La Habana. Puesto de verduras en el Mercado Tocón en 1904
VII
Gentes antiguas en una ciudad antigua. Tengo que marcharme. Quedan siete minutos para que salga el autobús que me devolverá a Madrid. Estoy en Reinosa. Pregunto a B. si llegaré a tiempo. B. mira a su hermana P. y ambas ríen. No lo saben. Debo intentarlo. Lo debo intentar por mí. No quiero seguir más tiempo en Reinosa. Estoy harto de los cantos de los mini-orfeones masculinos cántabros y sus canciones populares. Ha caído la noche. Debe de ser invierno. Ha llovido. Conduzco un coche que me han dejado y que he de dejar aparcado en el parking de la Estación de Autobuses. Voy muy rápido. Demasiado rápido para conducir por las calles de un pueblo. Pienso que cualquier imprevisto puede provocar una desgracia: un niño, una bici, una vieja, una pareja que se besa, una maceta, un derrape. Cualquier cosa, pienso, pero no aflojo. Quiero salir de Reinosa. Quiero volver a mi casa.
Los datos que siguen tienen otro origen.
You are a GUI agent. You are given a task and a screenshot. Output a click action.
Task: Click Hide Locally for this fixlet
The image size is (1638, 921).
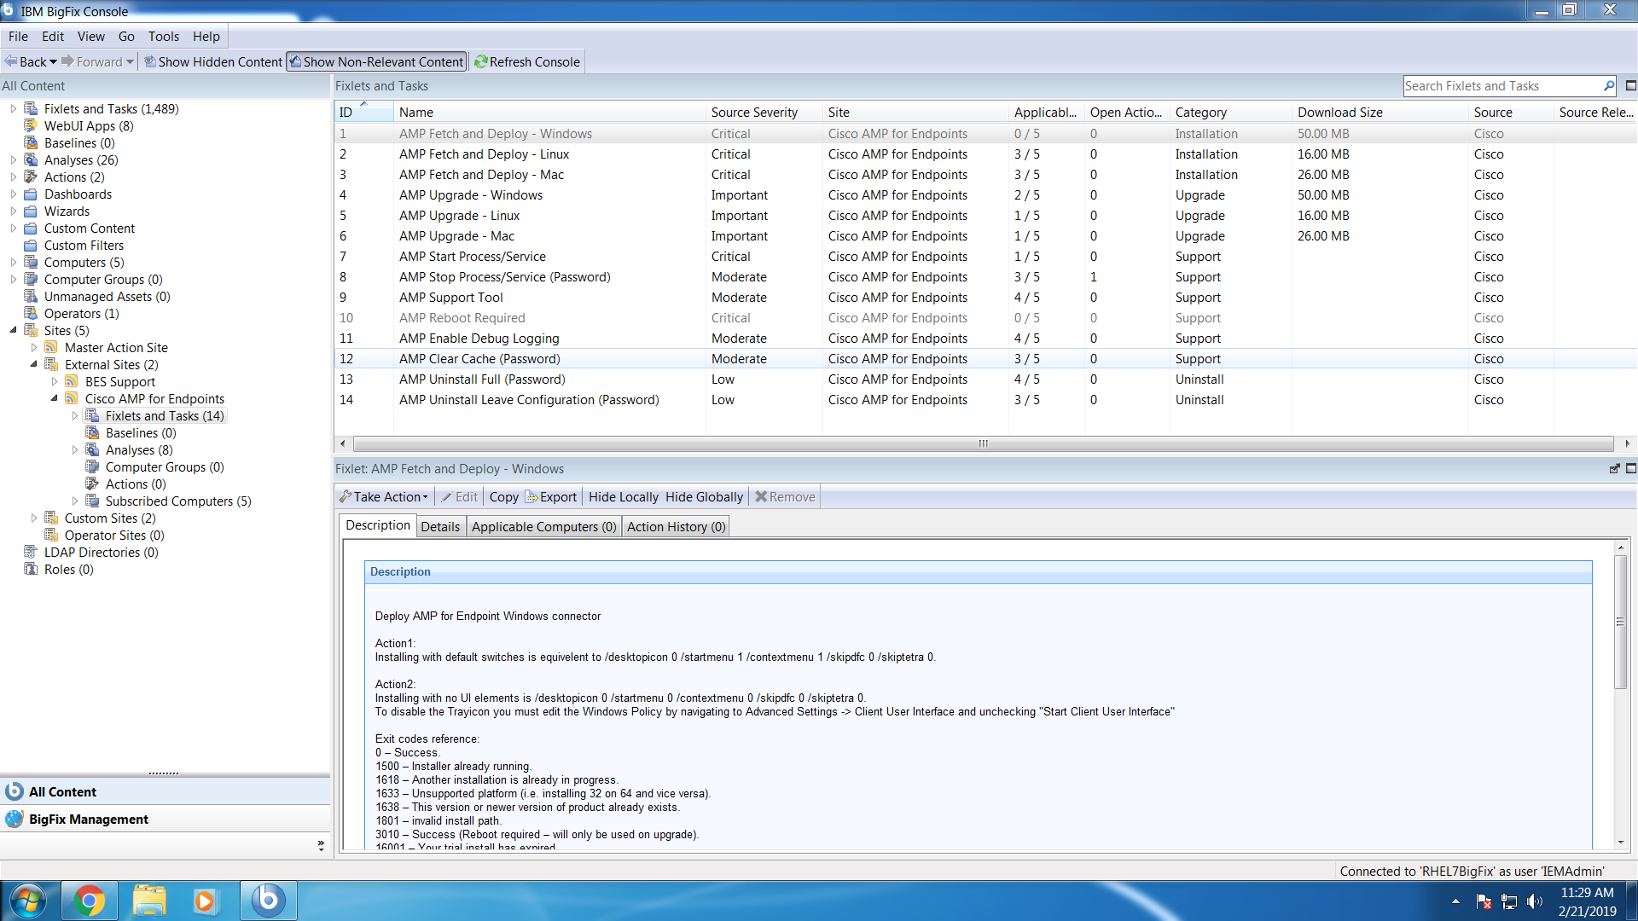coord(624,496)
La arquitectura de edificio de la Estación de Autobuses no se corresponde con la época en la que me encuentro. Parece un edificio de un siglo posterior, quizá de mediados del XXI. Todo hormigón, muy pocas aristas, con una extraña perspectiva que fuga cónicamente hacia un infinito que no debe de estar muy lejos. Las dársenas parecen pistas de aterrizaje. También me llama la atención la iluminación: una claridad oscura que sí se corresponde con la época en la que me debo encontrar: finales de los años setenta del siglo XX.
Llego a las taquillas. Pregunto si ha salido ya el autobús para Madrid. La taquillera mira a otra que está con ella y mientras mastica chicle como una hortera se ríe y me dice, No, no ha salido pero corra, corra, a ver si se corre; mientras, la otra gime, Donne-moi! Donne-moi! Corro. LLego justo cuando la puerta se estaba cerrando. El conductor me abre. Le doy el billete. Me fijo en que lleva la bragueta abierta.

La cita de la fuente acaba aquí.